I finanzieri della Tenenza di Pozzallo e i funzionari dell’Area Territoriale dell’Agenzia delle dogane e dei monopoli hanno sequestrato nei giorni scorsi una rilevante quantità di beni preziosi nascosti all’interno di una cassaforte trasportata a bordo di un’auto condotta da un cittadino siriano, in procinto di imbarcarsi per Malta. Nel corso dell’ispezione, i finanzieri hanno trovato 31 lingotti d’oro del peso complessivo di 1,543 kg, per un valore stimato, sulla base delle quotazioni correnti, di circa 177.500 euro. All’interno della cassaforte sono stati ritrovati inoltre lingotti d’argento, numerosi gioielli e orologi di lusso.
L’intero patrimonio scoperto è stato sottoposto a sequestro per l’ipotesi di reato di ricettazione e il cittadino siriano è stato denunciato alla Procura di Ragusa poiché non è stato in grado di fornire elementi idonei a dimostrare la legittima provenienza dei beni trasportati.
L’intervento si inserisce nel più ampio dispositivo di vigilanza economico-finanziaria attuato presso il porto di Pozzallo. Già nel marzo scorso presso il medesimo scalo sono stati sequestrati due lingotti d’oro del valore complessivo superiore a 77mila euro, nei confronti di un cittadino italiano che ha tentato di trasferirli a Malta.
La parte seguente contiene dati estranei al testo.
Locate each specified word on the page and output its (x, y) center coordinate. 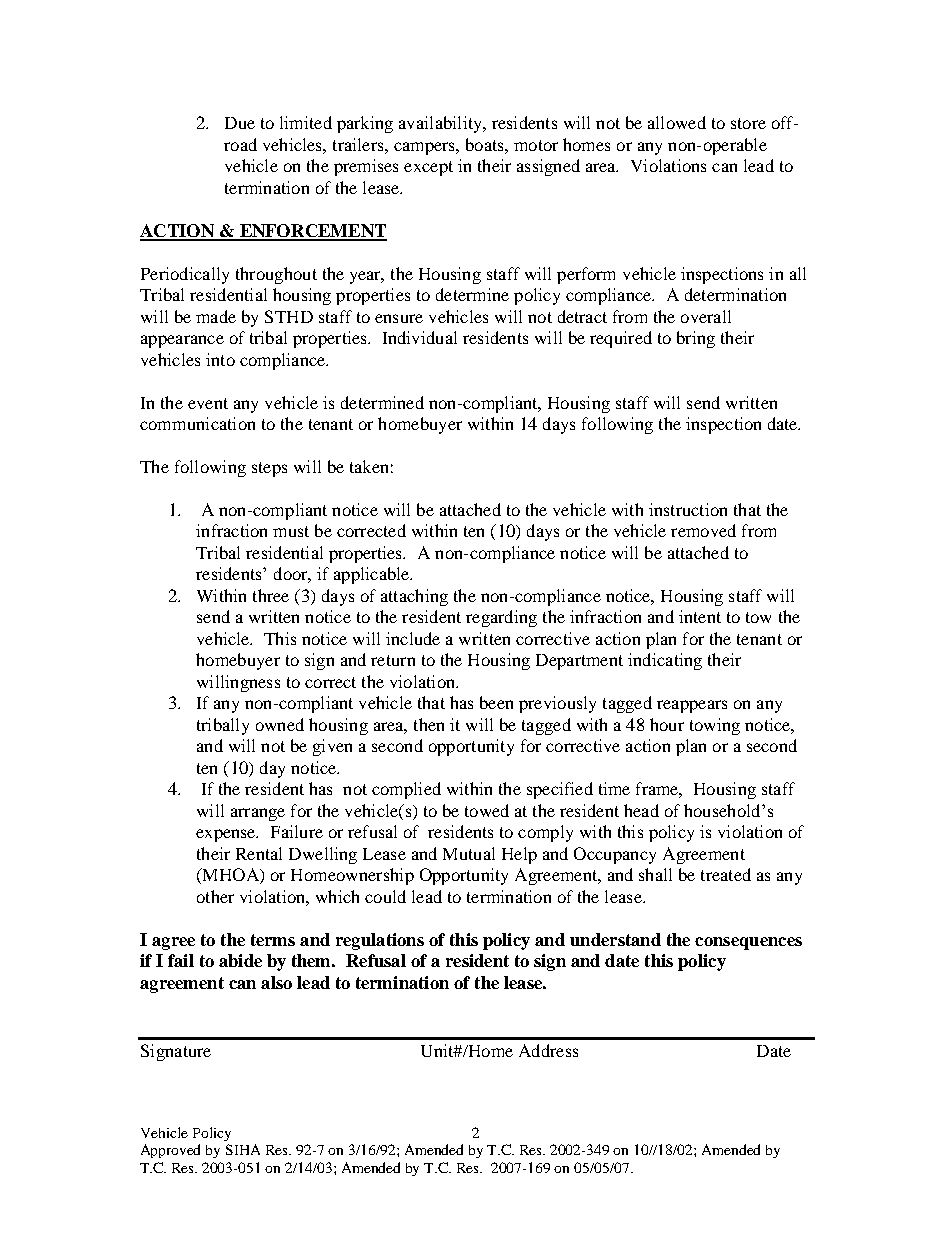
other (215, 896)
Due (240, 123)
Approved (170, 1151)
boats (486, 144)
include (413, 638)
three (271, 595)
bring (696, 339)
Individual (420, 337)
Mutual (469, 853)
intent (700, 616)
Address (548, 1050)
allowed (677, 122)
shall (655, 874)
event (208, 403)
Nell’ambito dei controlli sulle movimentazioni transfrontaliere di valuta effettuati negli spazi doganali del porto di Pozzallo, dall’inizio dell’anno, sono state intercettate somme di denaro contante non dichiarato, anche in valuta estera, per complessivi 839.831 euro. Gli accertamenti hanno comportato il sequestro di 257.348 euro e l’irrogazione di sanzioni amministrative per circa 180mila euro per violazione della normativa in materia di dichiarazione valutaria.